Foreign buyers' tax does not violate charter rights, B.C. Supreme Court says
Published Friday, October 25, 2019 3:39PM PDT Last Updated Friday, October 25, 2019 5:22PM PDT
VANCOUVER - A B.C. Supreme Court Justice has dismissed a lawsuit challenging the constitutionality of British Columbia's extra property transfer tax on foreign buyers of real estate.
In reasons for judgment issued Thursday, Justice Gregory T. W. Bowden rejected the arguments of plaintiff Jing Li, a Chinese citizen who moved to Canada in 2013 but is not a Canadian citizen or permanent resident.
Li reached an agreement to purchase a home in Langley in July 2016, before the foreign buyers' tax took effect on Aug. 2 of that year. Because the sale was not registered in the Land Title Office until after that date, however, Li was obligated to pay the tax - then 15 per cent.

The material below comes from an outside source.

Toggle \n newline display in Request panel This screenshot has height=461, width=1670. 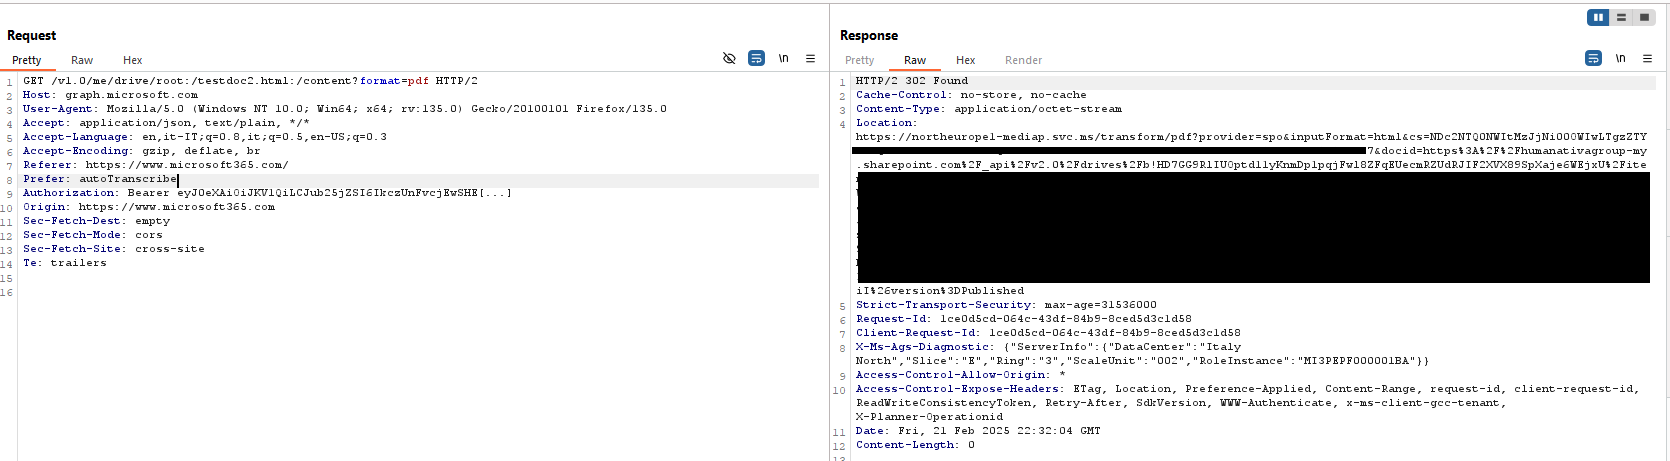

She paid the tax in November 2016, according to Bowden's reasons. The tax amounted to $83,850 on her $559,000 purchase.
Li's lawyers and those for the provincial government each submitted written expert testimony in the case to support their position.

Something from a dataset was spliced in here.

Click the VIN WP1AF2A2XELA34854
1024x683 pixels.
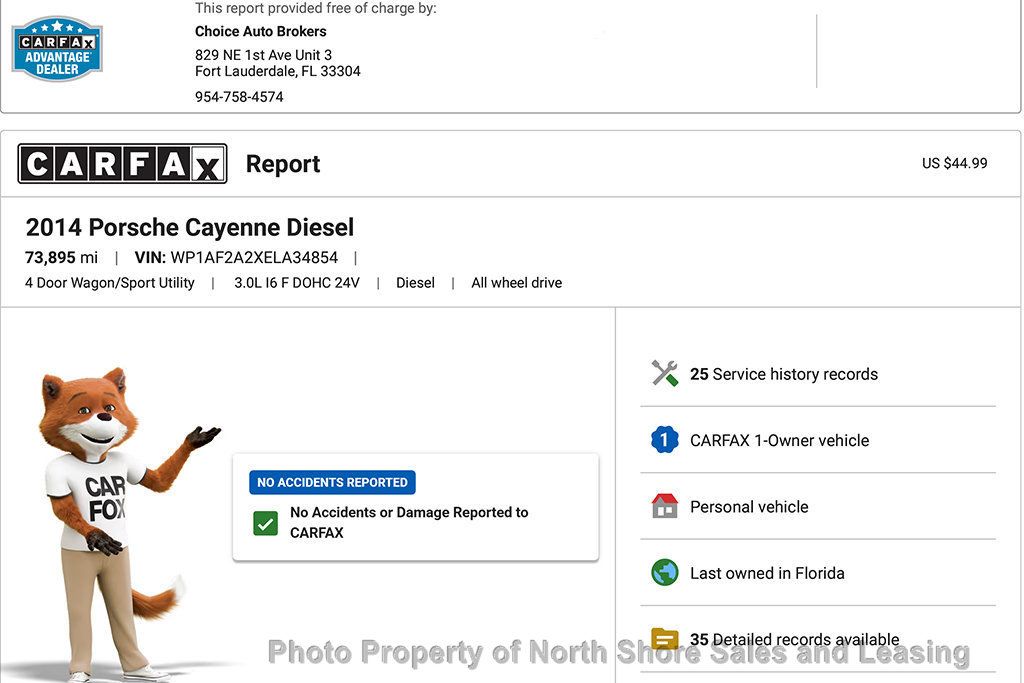[253, 258]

The plaintiff argued that the tax imposes an unfair burden on those who are subject to it, on the basis of their citizenship. Essentially, the argument was that the tax is discriminatory against non-citizens.
In his reasons, Bowden rejected this argument, writing that the tax makes its distinction not based on citizenship, but based on immigration status. Unlike citizenship, immigration status is not equivalent to "national origin," the justice wrote, meaning that law does not amount to discrimination.
"The distinction drawn by the Impugned Provisions is not based solely on citizenship but also upon whether an individual is a permanent resident or is imminently entitled to permanent residency," Bowden wrote. "In effect, the distinction is drawn between those persons who have a permanent entitlement to live in Canada or an imminent permanent entitlement to reside in B.C. and thus in Canada. In my view that distinction is based on a person’s immigration status."
Li's other argument was that the tax indirectly discriminated against Chinese people, who are "the largest group of immigrants to the GVRD (Metro Vancouver) and more likely to purchase real estate than others."
Bowden wrote that this argument is invalid because the court doesn't agree that the law excludes people based on citizenship. Beyond that, the justice wrote that the plaintiff had not shown that the tax "perpetuated or exacerbated racial stereotypes and prejudices."
"While the majority of transferees after the tax was enacted and until November 2017 have been citizens of Asian countries, particularly China, that does not mean that the tax adversely affected Asian buyers in particular," Bowden wrote.
"As the defendant says, it is not a numbers game. Buyers from Asian countries, such as China, receive equal treatment that is proportionate to the demand from those countries. There is no burden imposed on buyers from Asian countries that is not imposed on buyers from other countries. Further, buyers from Asian countries have the same opportunity to seek permanent residency status or a provincial nomination so as to be exempt from the tax."
Finally, the justice also engaged with the possibility that he had erred in ruling that the tax was not discriminatory, and thus not a violation of Section 15 of the Charter of Rights and Freedoms.
If that were the case, Bowden wrote, his conclusion is that the tax itself should be considered "a reasonable limit justifiable in a free and democratic society," and thus permissible under Section 1 of the charter.